Going Out for Family Fun Day
As Berne digs in for fun, “Excavator of history” releases fourth book
By Tyler Schuling
BERNE This weekend, this community will celebrate family and heritage.
For the past eight years, local historian Willard Osterhout has been rummaging through shoeboxes, attics, and cellars, compiling photographs and information for his pictorial anthologies. He said it’s been a fantastic journey.
The Final Journey, his new book and the fourth in the Life Along the Way series, will be sold on Saturday for the first time at Berne Family Fun Day.
Formerly Berne Heritage Days, the event, to be held at the Berne town park, is a fund-raiser for the town’s library, which plans to move out of its cramped quarters at Berne Town Hall.
Also on Saturday, the town will hold its 10th annual Fox Creek Road Race and Fun Walk at 8 a.m. Beginning at 4 p.m., food, beverages, and ice cream sundaes will be available, and, from 4 to 7 p.m., activities will be held for families and youths. At night, a family dance will be held before a fireworks display at dusk.
Osterhout, 68, will be on hand Saturday at the park beginning at 2 p.m. to sell and sign his book. A retired equipment operator for the nearby town of New Scotland, Osterhout moved to his home on Warner’s Lake in East Berne in 1970.

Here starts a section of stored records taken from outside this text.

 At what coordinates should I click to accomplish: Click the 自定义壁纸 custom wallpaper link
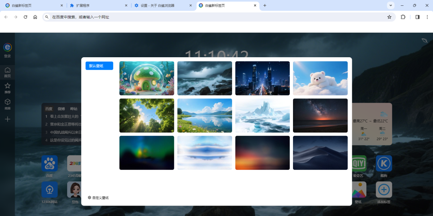click(99, 197)
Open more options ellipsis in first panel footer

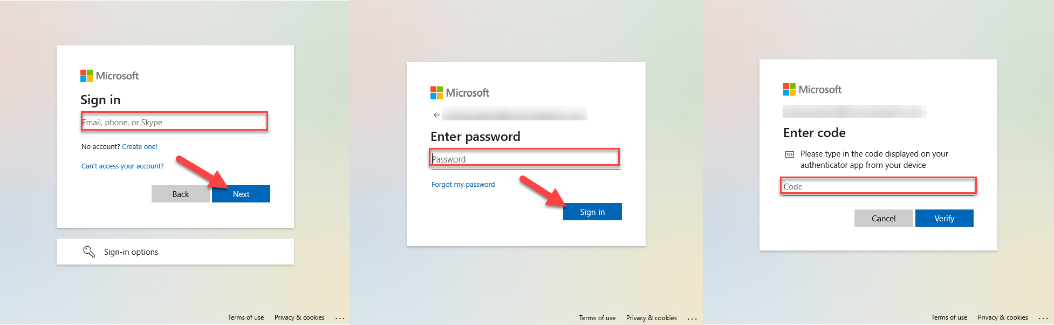tap(340, 318)
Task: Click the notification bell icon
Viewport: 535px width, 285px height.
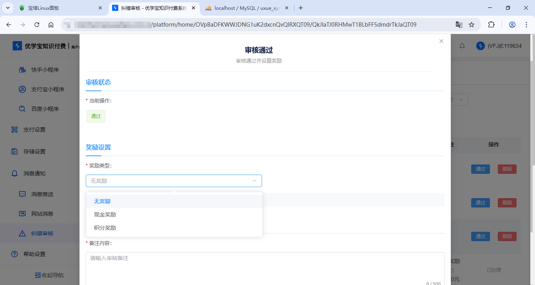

“I learned more about the area I live in, in the last eight years than I learned in the previous 30 years that I lived here,” he said.
In the same vein as his first three books, The Final Journey contains new historic photographs from the 1850s to the 1950s of Berne’s hamlets, lakes, homes, and families. The Final Journey also includes new information, recollections, and photographs of three historic camps Camp Pinnacle, started in 1898 and thought to be the oldest girls’ camp in the world, Camp Woodstock, and Camp Orinsekwa. Also included are the proposed route and an accompanying New York Times article from 1898 about plans for an electric railroad from Albany to Schoharie that was never built.
Osterhout’s new book will sell for $30 and has 270 pages, compared to 440 pages in his last tome, The Journey Continues.
“So the sources are really dwindling down,” said Osterhout. “I’ll probably never get all of them, but I think we’ve really touched base with the majority of the families that might have something,” he said. “So that’s why I’ve kind of entitled it The Final Journey. I don’t anticipate doing another book.”
Osterhout doesn’t consider himself an author or a writer but rather “an excavator of history.” He first came to Warner’s Lake, where he learned to swim, in the late 1940s. He now passes buildings and knows their histories.
“Certainly history was not my strong suit when I was younger. It’s as I’ve gotten older and retired that the local history fascinated me,” he said. “And, in my eight years of working on these projects, the people that I’ve met [have] just been absolutely astonishing. Wonderful families. More than willing to share anything they possibly could locate for me and just happy that someone was interested in what they had.”
Osterhout has created educational material, including a slideshow presentation, on local history for schools. He also tries to educate the public about preservation. He encourages people to place old photographs in acid-free sleeves and mark the backs of them so that the places and people can be identified by later generations.